Parathyroid Carcinoma
Carcinoma occurs in 0.5% to 1.0% of patients who have primary hyperparathyroidism. It is usually indistinguishable from benign adenoma on clinical evaluation and imaging ( Fig. 3 ). It can be suggested by a palpable neck mass on examination or demonstration of invasion of adjacent structures on imaging, however. Classically, parathyroid carcinomas are said to be slow growing with distant metastasis occurring late in the course of the disease.
Parathyromatosis
Parathyromatosis is a rare condition characterized by findings of multiple rests of hyperfunctioning parathyroid tissue in the neck and mediastinum with resultant persistent or recurrent hyperparathyroidism ( Fig. 4 ). It has been associated with MEN1, spillage of hypercellular parathyroid tissue during surgical exploration of the neck, or hyperfunctioning parathyroid rests left behind during ontogenesis. Importantly, ultrasound-guided fine needle aspiration does not seem to predispose patients to development of parathyromatosis.
Parathyroid imaging
Several modalities can be used to image the parathyroid gland.
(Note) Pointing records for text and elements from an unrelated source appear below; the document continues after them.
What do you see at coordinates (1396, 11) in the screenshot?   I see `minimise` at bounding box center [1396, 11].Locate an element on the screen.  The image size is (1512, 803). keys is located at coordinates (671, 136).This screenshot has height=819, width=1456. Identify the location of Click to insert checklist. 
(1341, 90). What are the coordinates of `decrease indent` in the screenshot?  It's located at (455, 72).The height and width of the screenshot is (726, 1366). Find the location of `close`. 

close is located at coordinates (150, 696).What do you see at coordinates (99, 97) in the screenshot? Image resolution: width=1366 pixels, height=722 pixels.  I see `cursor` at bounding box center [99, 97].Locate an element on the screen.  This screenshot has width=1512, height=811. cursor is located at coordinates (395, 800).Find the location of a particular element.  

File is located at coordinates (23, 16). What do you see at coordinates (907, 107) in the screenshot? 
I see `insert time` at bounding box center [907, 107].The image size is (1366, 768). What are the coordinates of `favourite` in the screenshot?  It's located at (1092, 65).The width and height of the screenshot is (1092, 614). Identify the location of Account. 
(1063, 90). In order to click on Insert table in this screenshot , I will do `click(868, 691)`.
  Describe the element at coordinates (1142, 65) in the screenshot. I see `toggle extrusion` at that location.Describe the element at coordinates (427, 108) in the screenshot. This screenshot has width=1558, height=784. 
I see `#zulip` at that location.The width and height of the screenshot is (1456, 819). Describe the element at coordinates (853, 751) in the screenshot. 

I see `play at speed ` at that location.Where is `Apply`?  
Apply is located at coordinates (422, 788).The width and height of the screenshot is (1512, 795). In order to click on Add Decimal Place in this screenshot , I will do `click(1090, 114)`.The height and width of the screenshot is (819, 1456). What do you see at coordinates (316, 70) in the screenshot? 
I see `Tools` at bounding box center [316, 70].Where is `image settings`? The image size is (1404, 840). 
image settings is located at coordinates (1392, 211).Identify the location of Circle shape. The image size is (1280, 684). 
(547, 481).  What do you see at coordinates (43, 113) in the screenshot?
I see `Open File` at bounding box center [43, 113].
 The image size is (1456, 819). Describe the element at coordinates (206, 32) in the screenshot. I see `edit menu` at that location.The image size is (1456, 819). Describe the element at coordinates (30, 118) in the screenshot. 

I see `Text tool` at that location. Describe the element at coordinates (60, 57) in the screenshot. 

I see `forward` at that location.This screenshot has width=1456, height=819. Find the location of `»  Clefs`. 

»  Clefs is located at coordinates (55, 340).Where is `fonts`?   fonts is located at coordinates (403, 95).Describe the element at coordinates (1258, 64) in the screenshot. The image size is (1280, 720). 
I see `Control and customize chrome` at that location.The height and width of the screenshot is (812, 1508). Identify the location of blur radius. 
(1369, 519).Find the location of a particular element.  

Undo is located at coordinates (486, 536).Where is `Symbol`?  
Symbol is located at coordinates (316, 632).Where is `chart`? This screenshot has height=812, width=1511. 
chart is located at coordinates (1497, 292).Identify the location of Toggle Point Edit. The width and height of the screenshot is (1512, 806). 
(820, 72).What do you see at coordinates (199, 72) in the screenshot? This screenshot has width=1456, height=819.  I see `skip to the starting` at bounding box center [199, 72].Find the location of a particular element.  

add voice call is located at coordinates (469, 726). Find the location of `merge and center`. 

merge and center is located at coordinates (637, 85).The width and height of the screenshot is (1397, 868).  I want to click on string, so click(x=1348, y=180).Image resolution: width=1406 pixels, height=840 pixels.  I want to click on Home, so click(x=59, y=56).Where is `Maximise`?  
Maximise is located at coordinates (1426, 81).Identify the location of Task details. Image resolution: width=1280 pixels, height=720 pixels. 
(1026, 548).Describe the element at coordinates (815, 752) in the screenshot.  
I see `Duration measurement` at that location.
Because hyperparathyroidism caused by a solitary parathyroid adenoma is by far the most common form of parathyroid pathology, imaging is often geared toward accurate preoperative identification of the offending adenoma. Accurate preoperative identification of a parathyroid adenoma allows for directed parathyroid surgery, which is as effective as traditional bilateral neck exploration, but is associated with reduced surgical time, reduced hospital stay, improved cosmetic result, use of local rather than general anesthesia, and no risk for permanent hypoparathyroidism. This identification can be accomplished with neck ultrasound, 99m Tc sestamibi scintigraphy, or, ideally, a combination of both. CT and MR imaging are primarily used to further evaluate suspected cases of parathyroid carcinoma and parathyroid cysts, although they can also be used to aid in diagnosis in select cases of hyperparathyroidism.
Ultrasound
Technique
Imaging should be performed with 10-MHz or higher linear array transducers to provide optimal gray-scale and color Doppler imaging. The patient is examined in the supine position with the neck slightly extended, identical to the position used to scan the thyroid gland. Rotation of the neck away from the side being examined and asking the patient to swallow may aide in locating enlarged parathyroid glands. Scanning is performed in the transverse and longitudinal planes with attention focused posterior and inferior to the thyroid gland, medial to the carotid artery and jugular vein, and along the tracheoesophageal groove. If necessary the transducer can be angled to increase visualization inferiorly along the trachea and into the superior mediastinum or behind the clavicle. Graded compression may also aid in differentiating a relatively incompressible gland from surrounding soft tissue. Color Doppler sonography should be performed on all suspected adenomas because vascularity is important to the sonographic diagnosis ( Fig. 5 ).